### What is needed
Reproduce the entries verbatim; no pictures.

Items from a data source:
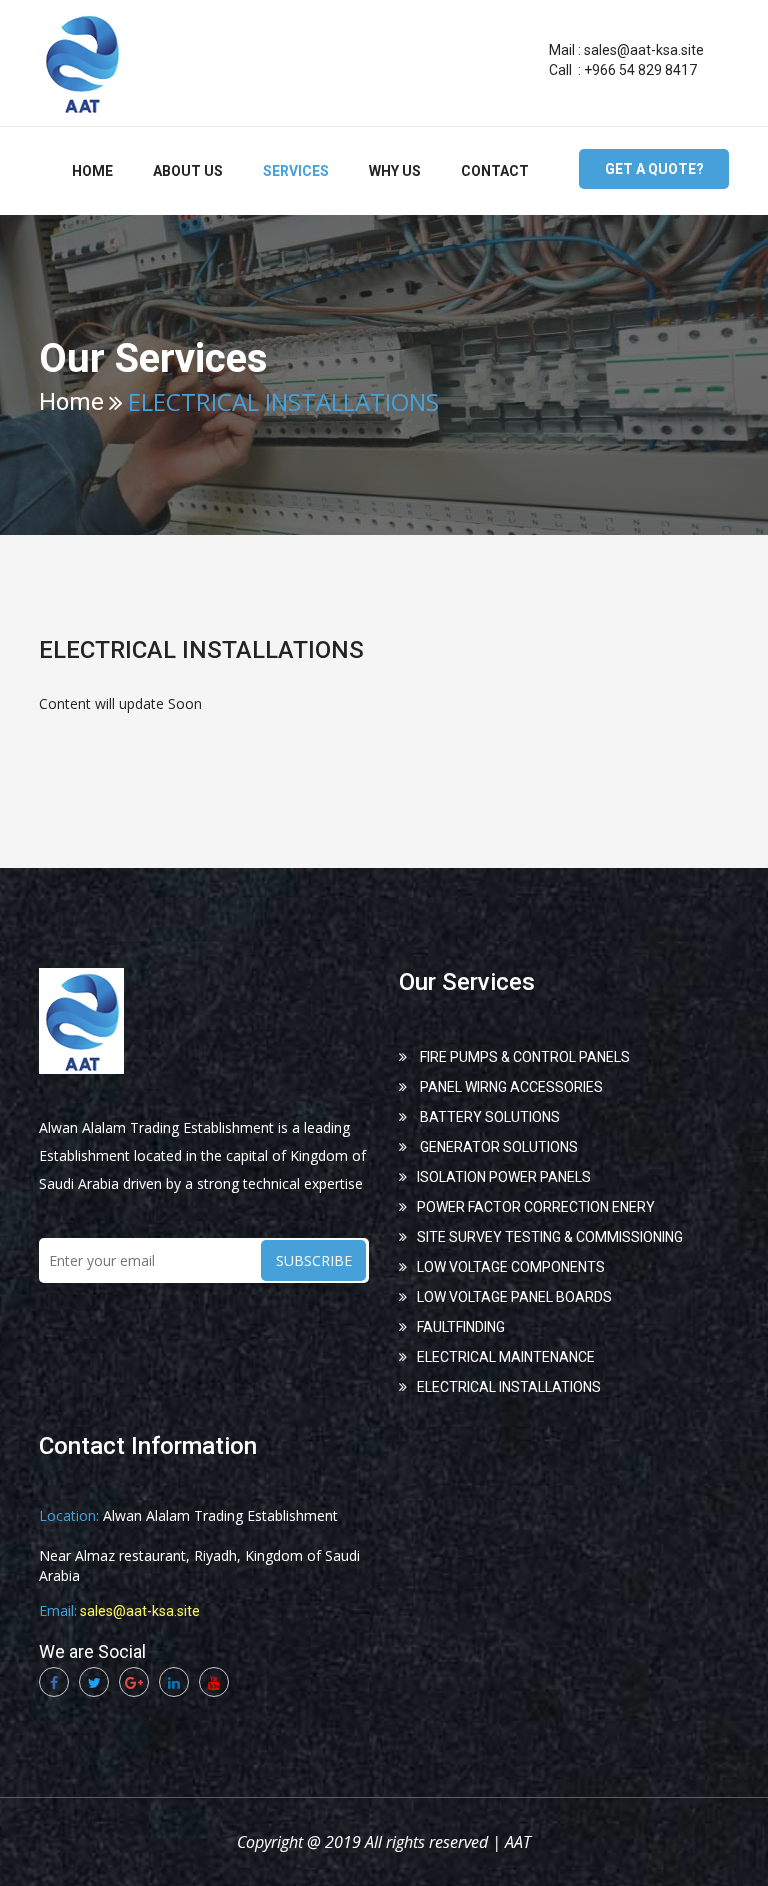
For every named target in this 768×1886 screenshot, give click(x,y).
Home (92, 171)
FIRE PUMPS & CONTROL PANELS (523, 1057)
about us (188, 171)
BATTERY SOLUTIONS (488, 1117)
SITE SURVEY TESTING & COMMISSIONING (550, 1237)
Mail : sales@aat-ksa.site (626, 50)
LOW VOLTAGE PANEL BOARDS (514, 1297)
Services (296, 171)
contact (495, 171)
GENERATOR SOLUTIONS (497, 1147)
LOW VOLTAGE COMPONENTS (511, 1267)
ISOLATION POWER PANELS (504, 1177)
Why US (395, 171)
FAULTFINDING (461, 1327)
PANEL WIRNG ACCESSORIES (510, 1087)
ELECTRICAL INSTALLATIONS (509, 1387)
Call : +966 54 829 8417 (623, 70)
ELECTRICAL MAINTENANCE (506, 1357)
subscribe (314, 1260)
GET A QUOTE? (654, 169)
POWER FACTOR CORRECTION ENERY (536, 1207)
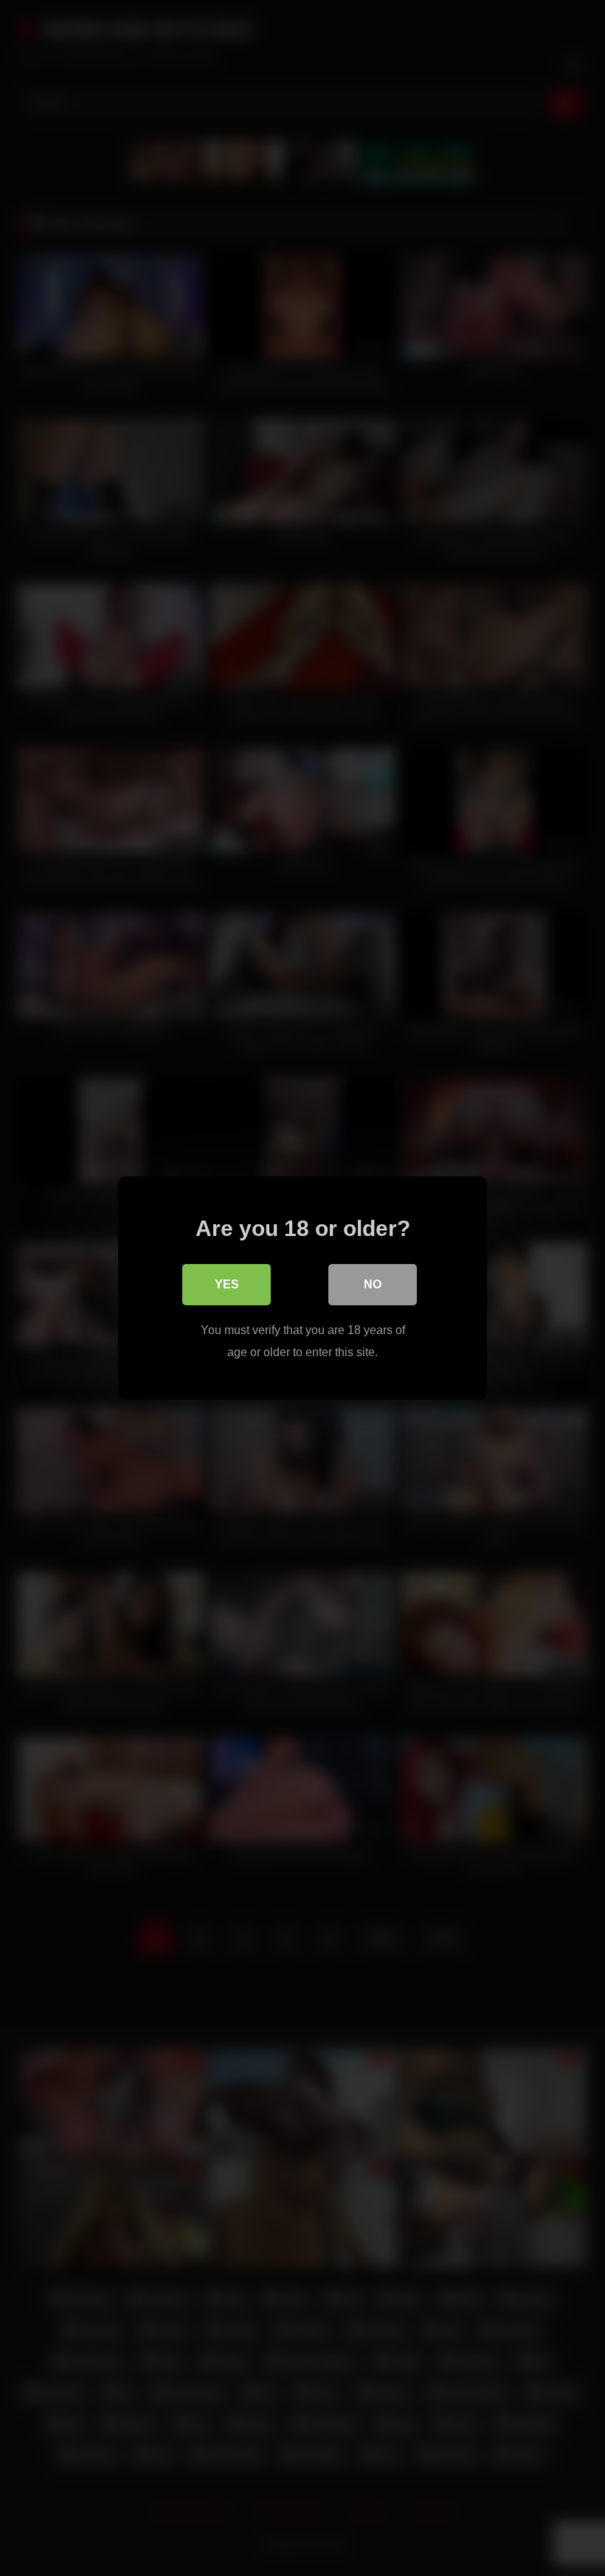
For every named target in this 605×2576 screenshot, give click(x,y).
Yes (227, 1284)
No (372, 1284)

### Task solution
For every named target in this 768×1886 screenshot, give click(x,y).
Home (92, 171)
FIRE PUMPS & CONTROL PANELS (523, 1057)
about us (188, 171)
BATTERY SOLUTIONS (488, 1117)
SITE SURVEY TESTING & COMMISSIONING (550, 1237)
Mail : sales@aat-ksa.site (626, 50)
LOW VOLTAGE PANEL BOARDS (514, 1297)
Services (296, 171)
contact (495, 171)
GENERATOR SOLUTIONS (497, 1147)
LOW VOLTAGE COMPONENTS (511, 1267)
ISOLATION POWER PANELS (504, 1177)
Why US (395, 171)
FAULTFINDING (461, 1327)
PANEL WIRNG ACCESSORIES (510, 1087)
ELECTRICAL INSTALLATIONS (509, 1387)
Call : +966 54 829 8417 (623, 70)
ELECTRICAL MAINTENANCE (506, 1357)
subscribe (314, 1260)
GET A QUOTE? (654, 169)
POWER FACTOR CORRECTION ENERY (536, 1207)
For every named target in this 605×2576 screenshot, give click(x,y).
Yes (227, 1284)
No (372, 1284)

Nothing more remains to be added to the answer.